→ TEXTO:
........

Acórdão nº 877/18.3YRLSB.S1 de Supremo Tribunal de Justiça (Portugal), 26 de Março de 2019

Magistrado ResponsávelFÁTIMA GOMES
Data da Resolução26 de Março de 2019
EmissorSupremo Tribunal de Justiça (Portugal)

Acordam no Supremo Tribunal de Justiça I. Relatório 1. AA, Lda, em Março de 2016, apresentou petição inicial em Tribunal Arbitral, contra a BB, S.A.

, na qual alega, muito resumidamente, que: em 3/01/2003, as sociedades CC e BB celebraram com as sociedades DD e AA um contrato de consórcio, relativo a um empreendimento imobiliário na ..., figurando a BB como promotora investidora e a AA como promotora imobiliária; a BB, detida pela CC, pertencente ao sector público, era a dona dos terrenos; a AA, do grupo DD, dispondo de larga experiência no campo da urbanização, forneceria o know-how, a capacidade humana, a consultoria; a BB suportaria as despesas, repartindo-se os lucros nos termos da cláusula 9.ª do contrato. O contrato foi sendo executado até que, em 1 de Junho de 2015, a BB invocou a cessação do contrato pelo decurso do prazo. Entende a demandante que não ocorreu a invocada caducidade, pelo que a declaração da demandada deve ser havida como uma resolução sem justa causa, o que a obriga a indemnizar os prejuízos havidos.

Termina pedindo que a acção seja julgada procedente por provada e, em consequência: a) Declarada ilícita a declaração de caducidade do contrato de consórcio efectuada pela demandante por carta datada de 8 de Abril de 2015; b) Declarada a cessação do contrato de consórcio celebrado entre as partes em 8 de Janeiro de 2003, por efeito de resolução sem justa causa operada por via da declaração efectuada pela BB por cartas datadas de 8 de Abril e 24 de Junho de 2015; c) Declarado o incumprimento do contrato de consórcio decorrente da fusão por incorporação da CC, SA na sociedade EE, SA e pela projectada fusão da BB, SA na FF, SA; d) Caso o tribunal não considere ter o contrato cessado por resolução da demandada, a demandante requer, subsidiariamente, que seja apreciado o direito que lhe assiste à resolução do contrato fundado na quebra de confiança decorrente do incumprimento do contrato pela demandada e, caso conclua pela verificação de tal direito, declare resolvido o contrato, com justa causa; e) Em qualquer caso, seja condenada a demandada a pagar à demandante a quantia de € 148.181.841 (cento e quarenta e oito milhões, cento e oitenta e um mil, oitocentos e quarenta e um euros), acrescida de juros à taxa supletiva legal aplicável às operações comerciais, a contar desde a data de entrada em juízo da acção até integral e efectivo pagamento.

........

→ TRABALHO A FAZER:
1 – Escreva, sem mudar nada, o trecho do acórdão que vai de "Magistrado ResponsávelFÁTIMA GOMES" até "contra a BB, S.A.".
2 – Prossiga o acórdão sobre o contrato de consórcio a partir do ponto em que o texto acaba.

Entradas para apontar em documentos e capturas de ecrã
........

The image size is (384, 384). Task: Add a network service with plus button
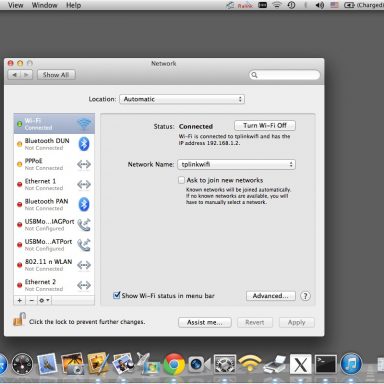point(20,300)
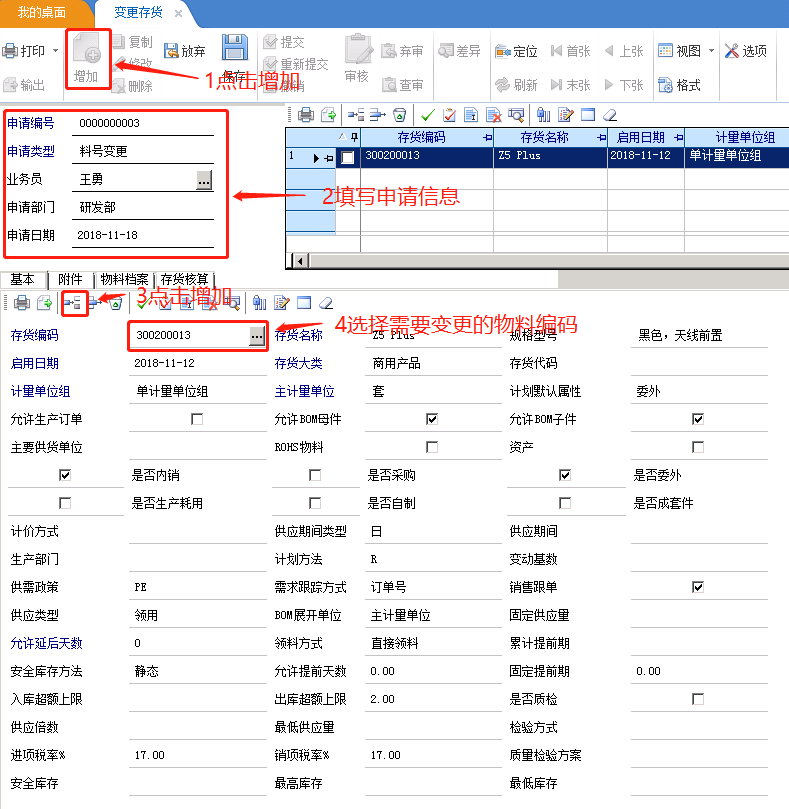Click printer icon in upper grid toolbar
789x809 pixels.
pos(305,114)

........

→ RESULTADOS POR ORDEM:
1 –
Magistrado ResponsávelFÁTIMA GOMES
Data da Resolução26 de Março de 2019
EmissorSupremo Tribunal de Justiça (Portugal)

Acordam no Supremo Tribunal de Justiça I. Relatório 1. AA, Lda, em Março de 2016, apresentou petição inicial em Tribunal Arbitral, contra a BB, S.A.

2 –
  1. A demandada contestou, impugnando parte dos factos que sustentam os pedidos, nomeadamente os que se prendem com incumprimentos da sua parte, e invocando, ainda, que a demandante, em 13 anos, não concluiu a fase de implementação dos estudos urbanísticos (a primeira fase) e nada foi aprovado, nem há expectativas de vir a sê-lo, não obstante o apoio que a demandada sempre deu à demandante. Contesta as avaliações da demandante, contrapondo-lhe as suas. Segundo entende, o prazo de 10 anos fixado no artigo 11, n.º 2, do DL 231/81, de 28 de Julho, não foi afastado pelas partes, pelo que o contrato teria caducado em 2013. Mais entende que, na falta de caducidade, a apresentação da GG, S.A. (anteriormente denominada DD), indirectamente detentora da demandante e parte no contrato de consórcio, a processo especial de revitalização (PER), seria fundamento de resolução com justa causa. Configura, ainda, um direito a denunciar o contrato.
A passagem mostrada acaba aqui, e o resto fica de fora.